Whatever you do is going to be a drop in the ocean. You can never achieve a sense of justice or fairness in human terms. And so you have to let go of them. If you’re being decimated, exposed to immense violence, what else do you have other than God to turn to? That’s how powerlessness can become a gateway to the divine.
This is in no way an attempt to excuse the violence. It’s just another way of looking at it — perhaps finding some solace, knowing that in human terms, “God has a reason for everything happening.” But there’s also the risk of spiritual bypassing, the idea that if nothing matters, we can just ignore the violence and suffering.
But if we go back to the zero, to the singularity, then what we know is not only that nothing matters — but everything matters at the same time. If we look at extreme violence from the point of zero gravity, on one hand we know it is all fine in a way, it all has its reason. But at the same time, from that point of infinite mercy, we can hold the entire suffering.
It feels like a better place to be looking at the violence. From that space where you absorb it all, where the heart or the divine can swallow it all and everything collapses into it, you can go out there without identifying with the shapes and forms, even the violence, even the concepts of justice or fairness. If you go from a point of infinite mercy and infinite love, you will find a different sort of strength to engage with the world and its suffering.
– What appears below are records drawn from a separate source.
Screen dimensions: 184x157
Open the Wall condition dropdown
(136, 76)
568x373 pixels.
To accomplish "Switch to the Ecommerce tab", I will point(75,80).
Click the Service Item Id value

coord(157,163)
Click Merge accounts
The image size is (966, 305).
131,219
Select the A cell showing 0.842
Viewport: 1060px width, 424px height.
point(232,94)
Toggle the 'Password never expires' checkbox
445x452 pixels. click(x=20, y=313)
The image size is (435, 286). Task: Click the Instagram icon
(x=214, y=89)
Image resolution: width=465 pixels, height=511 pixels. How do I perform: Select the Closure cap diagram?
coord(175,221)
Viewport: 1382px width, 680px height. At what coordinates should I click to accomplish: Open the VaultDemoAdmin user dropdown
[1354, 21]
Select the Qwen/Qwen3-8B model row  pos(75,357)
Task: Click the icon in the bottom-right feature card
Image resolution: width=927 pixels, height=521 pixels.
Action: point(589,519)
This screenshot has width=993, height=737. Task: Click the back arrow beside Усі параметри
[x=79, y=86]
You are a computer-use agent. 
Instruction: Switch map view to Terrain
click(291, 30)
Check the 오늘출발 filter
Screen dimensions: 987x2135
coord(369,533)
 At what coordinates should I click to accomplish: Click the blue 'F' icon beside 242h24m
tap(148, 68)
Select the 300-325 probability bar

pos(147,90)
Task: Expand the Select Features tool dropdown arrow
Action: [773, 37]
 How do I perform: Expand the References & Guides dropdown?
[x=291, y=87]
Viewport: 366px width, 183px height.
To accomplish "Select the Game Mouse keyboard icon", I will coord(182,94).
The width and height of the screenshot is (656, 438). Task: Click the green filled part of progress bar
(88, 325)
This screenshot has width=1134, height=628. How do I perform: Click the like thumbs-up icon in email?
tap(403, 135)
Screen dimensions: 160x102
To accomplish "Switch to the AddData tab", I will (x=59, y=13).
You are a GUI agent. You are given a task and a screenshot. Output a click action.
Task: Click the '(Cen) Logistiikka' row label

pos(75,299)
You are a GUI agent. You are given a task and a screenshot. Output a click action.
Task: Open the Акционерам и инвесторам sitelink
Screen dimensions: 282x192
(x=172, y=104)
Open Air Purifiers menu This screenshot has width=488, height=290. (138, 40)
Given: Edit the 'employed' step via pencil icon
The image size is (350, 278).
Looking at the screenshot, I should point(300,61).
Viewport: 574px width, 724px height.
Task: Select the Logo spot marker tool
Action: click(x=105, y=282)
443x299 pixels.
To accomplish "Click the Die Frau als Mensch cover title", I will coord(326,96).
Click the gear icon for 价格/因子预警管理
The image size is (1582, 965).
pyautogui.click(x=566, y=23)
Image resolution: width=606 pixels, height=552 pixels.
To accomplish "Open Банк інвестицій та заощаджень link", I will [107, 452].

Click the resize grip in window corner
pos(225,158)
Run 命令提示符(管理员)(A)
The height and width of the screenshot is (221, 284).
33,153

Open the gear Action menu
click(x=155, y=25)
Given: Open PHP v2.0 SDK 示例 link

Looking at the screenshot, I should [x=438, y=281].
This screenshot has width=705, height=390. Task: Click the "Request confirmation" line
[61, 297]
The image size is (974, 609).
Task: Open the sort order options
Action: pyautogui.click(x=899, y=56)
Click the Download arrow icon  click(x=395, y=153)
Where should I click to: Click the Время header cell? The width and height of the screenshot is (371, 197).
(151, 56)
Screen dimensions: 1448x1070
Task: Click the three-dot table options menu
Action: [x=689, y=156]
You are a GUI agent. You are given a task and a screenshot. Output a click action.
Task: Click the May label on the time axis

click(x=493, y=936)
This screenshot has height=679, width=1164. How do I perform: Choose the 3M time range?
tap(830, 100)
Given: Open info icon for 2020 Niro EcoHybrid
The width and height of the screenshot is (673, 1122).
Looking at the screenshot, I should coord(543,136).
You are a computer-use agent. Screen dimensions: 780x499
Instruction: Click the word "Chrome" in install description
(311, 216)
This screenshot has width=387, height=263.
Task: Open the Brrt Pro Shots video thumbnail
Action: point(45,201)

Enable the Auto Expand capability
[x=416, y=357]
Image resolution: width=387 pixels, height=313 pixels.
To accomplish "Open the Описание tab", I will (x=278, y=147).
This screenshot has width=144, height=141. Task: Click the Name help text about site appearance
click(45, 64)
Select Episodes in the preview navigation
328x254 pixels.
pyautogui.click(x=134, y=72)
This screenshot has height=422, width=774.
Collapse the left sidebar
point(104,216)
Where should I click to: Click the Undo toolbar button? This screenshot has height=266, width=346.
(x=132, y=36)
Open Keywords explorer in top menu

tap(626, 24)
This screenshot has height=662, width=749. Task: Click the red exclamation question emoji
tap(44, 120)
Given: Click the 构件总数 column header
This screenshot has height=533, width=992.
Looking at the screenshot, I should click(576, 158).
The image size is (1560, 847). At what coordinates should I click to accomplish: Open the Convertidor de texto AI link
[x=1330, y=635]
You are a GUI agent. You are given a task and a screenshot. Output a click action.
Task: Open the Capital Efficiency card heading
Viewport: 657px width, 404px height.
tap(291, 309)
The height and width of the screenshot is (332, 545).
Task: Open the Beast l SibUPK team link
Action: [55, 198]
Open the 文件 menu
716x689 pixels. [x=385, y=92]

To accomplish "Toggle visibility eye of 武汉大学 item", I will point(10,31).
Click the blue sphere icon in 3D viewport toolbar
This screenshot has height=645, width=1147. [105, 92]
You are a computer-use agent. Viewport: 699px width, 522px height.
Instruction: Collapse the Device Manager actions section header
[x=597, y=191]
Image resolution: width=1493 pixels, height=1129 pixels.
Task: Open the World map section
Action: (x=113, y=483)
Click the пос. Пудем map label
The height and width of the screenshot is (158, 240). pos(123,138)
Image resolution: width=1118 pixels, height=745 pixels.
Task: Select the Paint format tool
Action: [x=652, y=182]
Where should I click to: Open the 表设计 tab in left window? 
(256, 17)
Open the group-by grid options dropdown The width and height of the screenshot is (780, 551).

It should in no way lead you to dismiss the suffering. But at the same time, you know it’s all fine already. Because there’s no past, no future. Everything collapses into the zero, the nothingness.
But we’re still on a human planet. We deal with each other, with violence, with conflict. The only thing we can do as humans is to say that we know deep inside that what most resonates with our essence is being kind, being gentle. Violence is always an expression of the ego. Pain and hurt are always expressions of the ego. We can look at them as such — also with mercy, also seeing them as expressions of the divine — but not identifying with them, not getting lost in them. Because getting lost in the shapes and forms is infinite suffering, and there will never be a sense of justice and fairness in human terms that you will be able to achieve.
That was a tougher episode. It helps me think through these very heavy topics that I have been working on, and I am very excited to keep working on them from this new perspective. Sending you a lot of love — abundant, infinite love and peace. Be gentle, be kind. That’s all we can do on this planet. Peace out.